I am setting up a cluster with the Elasticsearch BASIC version and one question I have is related to the memory: storage ratio.
I saw in a webinar (https://www.elastic.co/pdf/elasticsearch-sizing-and-capacity-planning.pdf) that the default ELK ratio (in HOT nodes) is 1:30. That is, with 1GB of memory, I can index 30GB of data on disk. Is this fixed, that is, taxative? Once the attribute (node.attr.data = hot) is defined, will Elastic use this rate? Or is this just an example of what a hot node should be?
According to Elastic's recommendation, the maximum memory that the Elastic JVM should have is 30GB. That is, if I have a 64GB node and leave 30GB for Elastic's JVM, the maximum it will be able to index is (30 * 30) 900GB of disk storage on a hot node?
Is the node.attr.data definition just for storage policy purposes (throwing hot data to a higher performing node)?
Assuming that I have a node with 64 GB of memory (30 for the Elastic JVM) and use Optane + NVME (high performance) disks for data storage, if I provision a 5TB disk for that node, Elastic will be able to use all available storage capacity (the ratio would be 1: 166)
This is not fixed at all and is just high level guidance. Hot nodes do a lot of work so a large portion of the heap is required for processing requests and indexing. This means that there usually is less heap space left to handle the indexed data which means hot nodes typically hold less data than other node types. Indexing is also very I/O intensive so there is a need to balance indexing and querying. The more data held on these nodes the more I/O will typically be required for querying as well.

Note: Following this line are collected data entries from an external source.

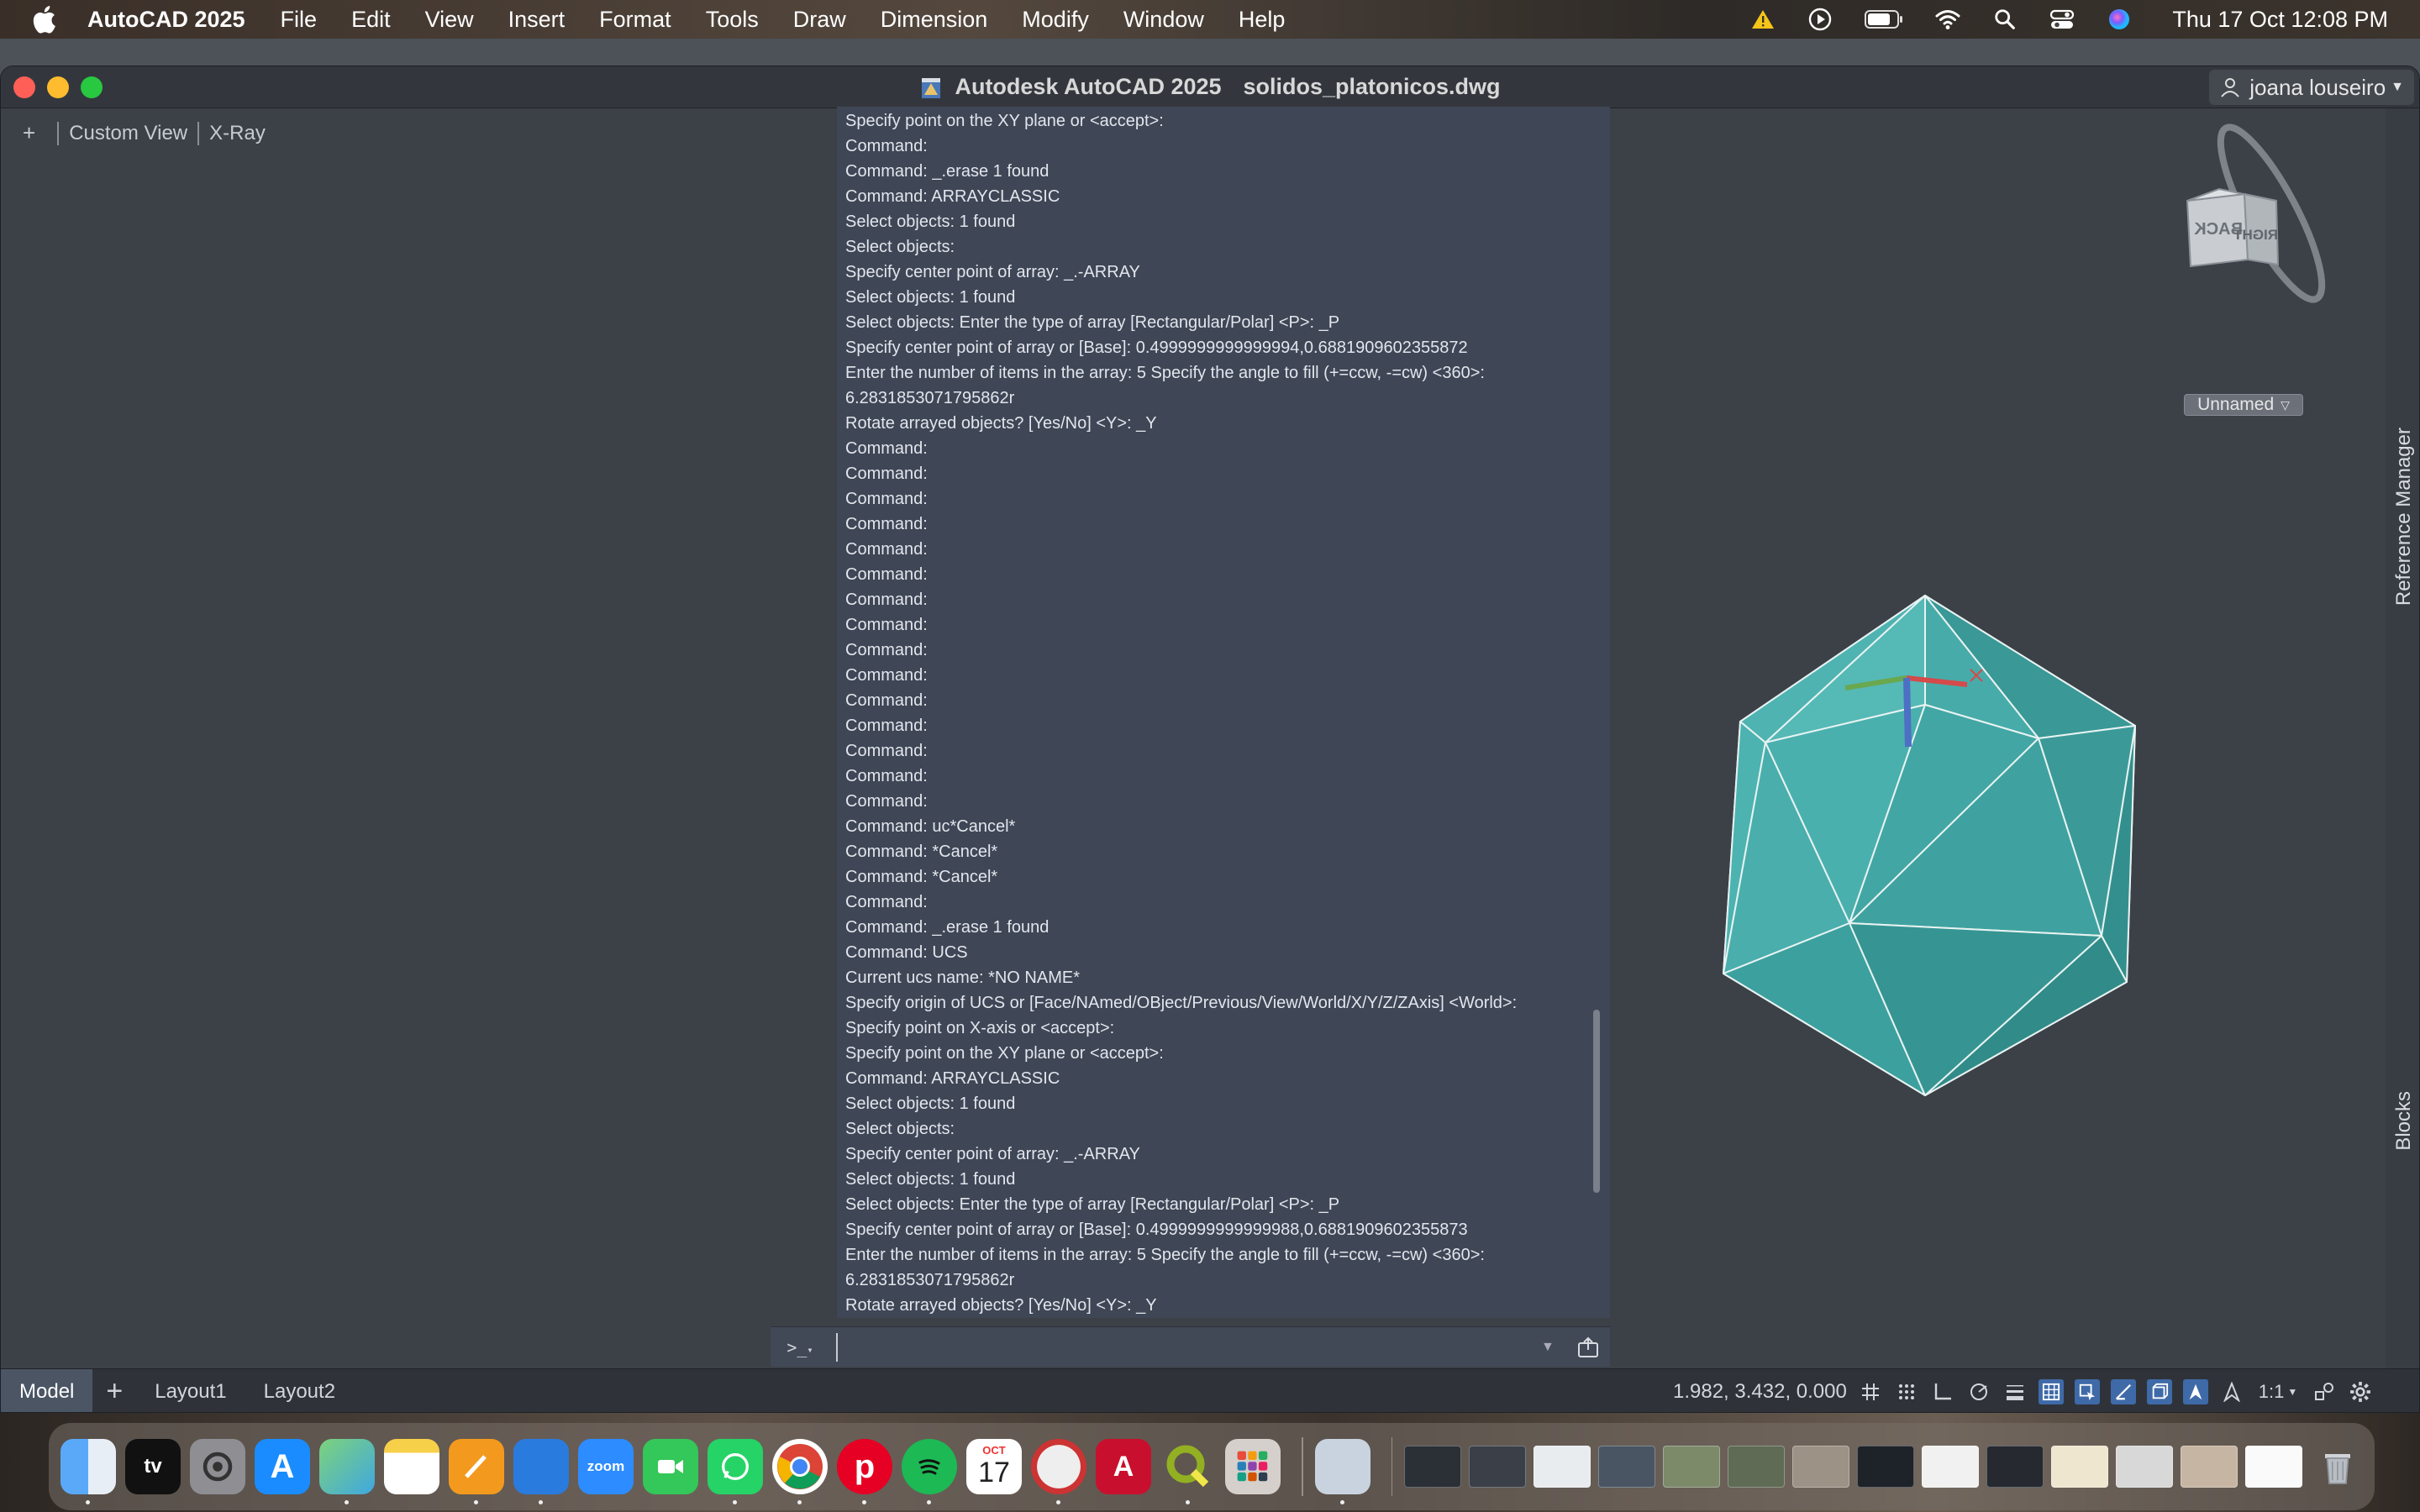 This screenshot has height=1512, width=2420. I want to click on command-history-text: Specify center point of array: _.-ARRAY, so click(992, 1154).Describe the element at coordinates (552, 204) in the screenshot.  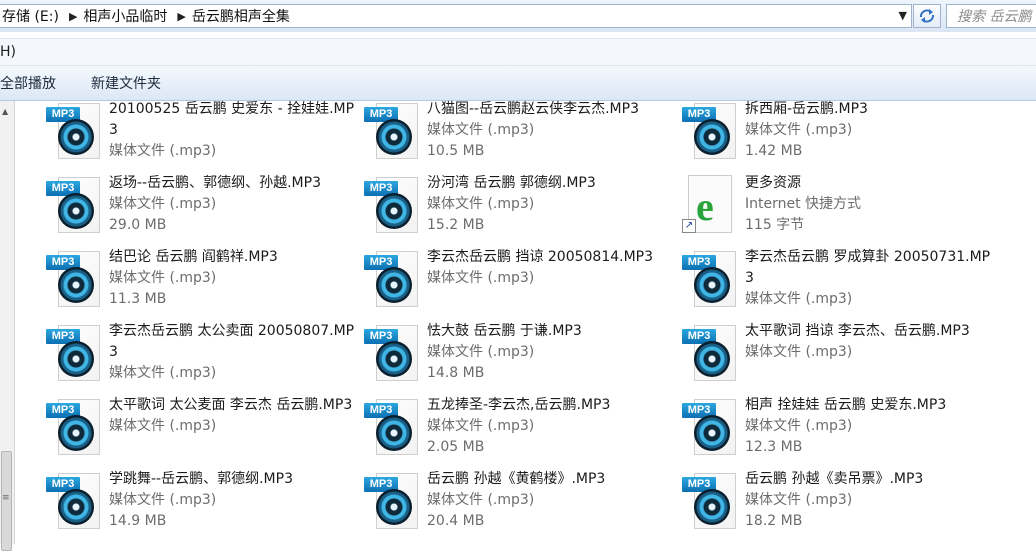
I see `file-text: 汾河湾 岳云鹏 郭德纲.MP3 媒体文件 (.mp3) 15.2 MB` at that location. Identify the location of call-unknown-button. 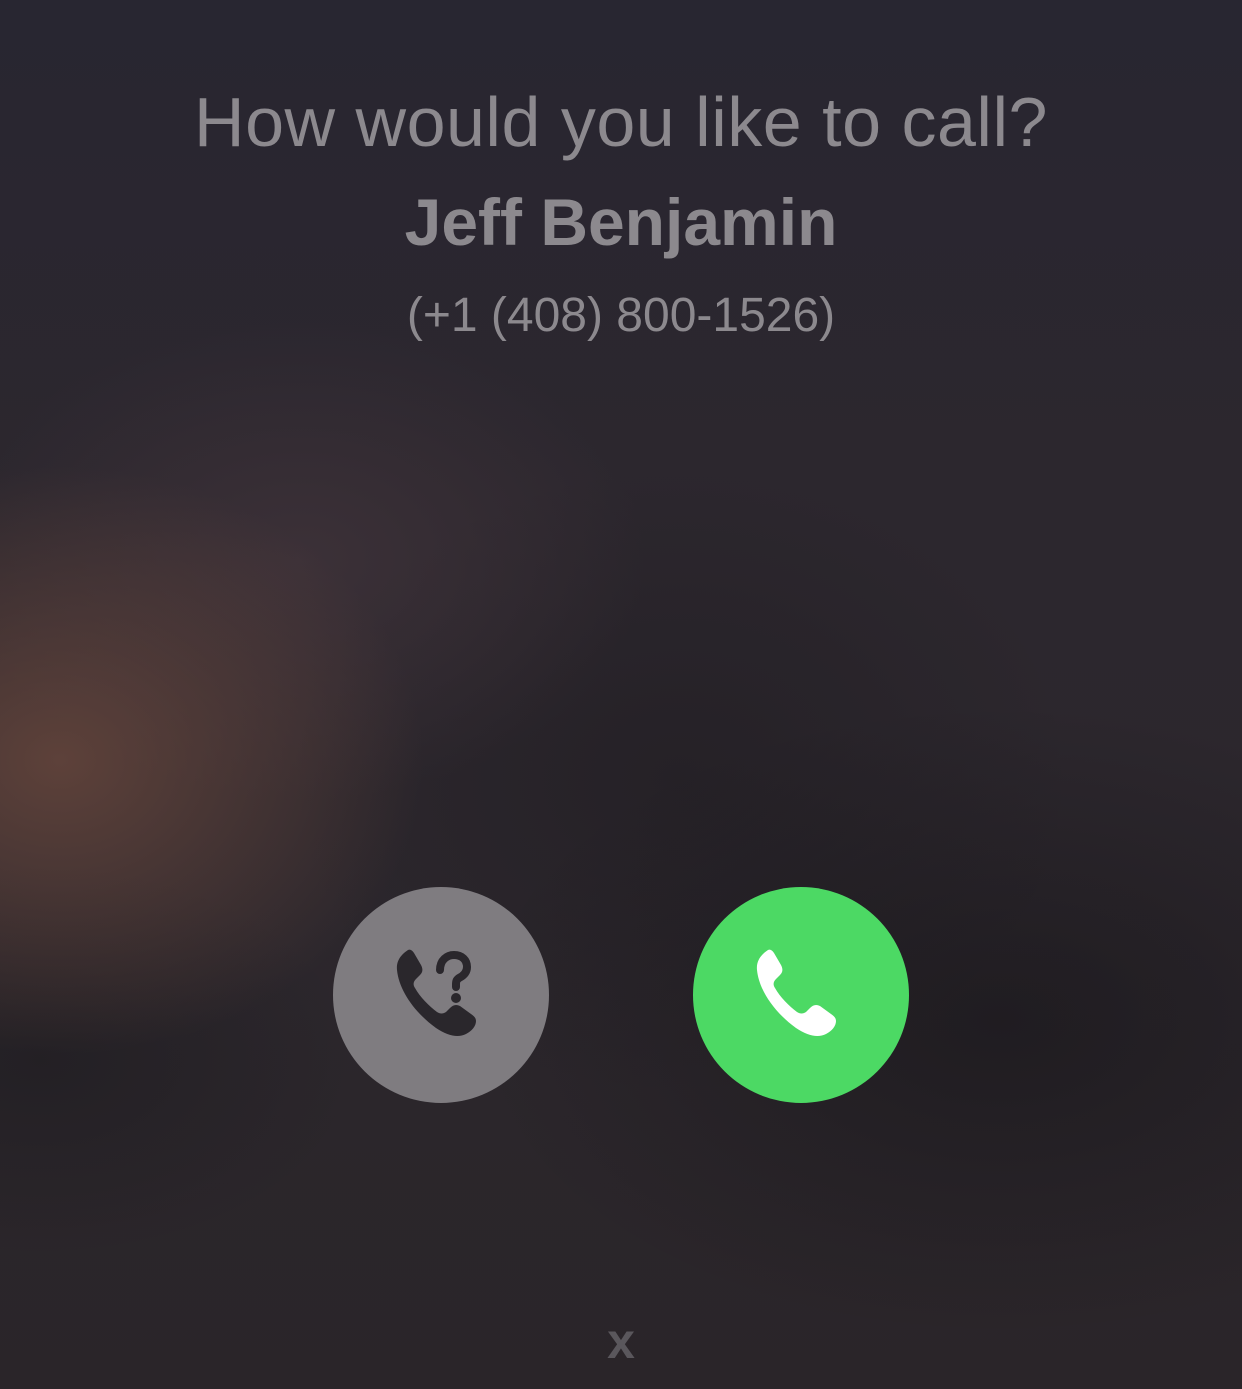
(441, 995).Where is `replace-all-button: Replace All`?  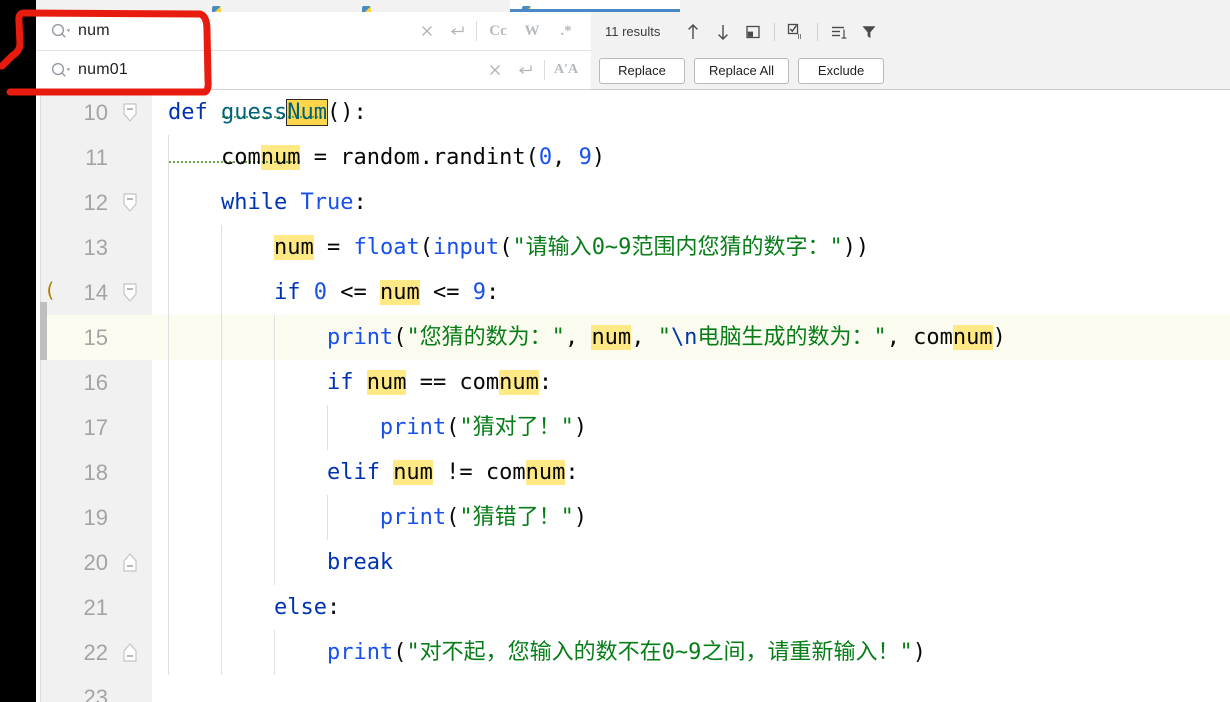
replace-all-button: Replace All is located at coordinates (742, 70).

Depending on your use case and the type of data and queries combined with the indexing and query load you may find that the optimum for you is more or less than the general guideline.
As described above this will depend on the use case. I have seen use cases where the optimal ratio for hot nodes have been significantly lower than 1:30.
This is used to define which tier the each node belongs to.
For warm and cold nodes that do not perform any indexing there are typically two factors that determine how much data a node can hold: heap usage and query latency requirements.
Indexed data on disk requires a certain amount of heap space and the amount will depend on version of Elasticsearch as well as your data, index settings, mappings and shard size. This has been improved in the most recent versions of Elasticsearch so although it used to be the main limiting factor that may no longer be the case.
The more data a node holds the more disk I/O will also be required to serve queries. Query latency requirements may therefore also limit how much a data node can be allowed to hold. There is no fixed limit so nodes may hold a lot of data under the right circumstances. You will need to test to find out what is right for you.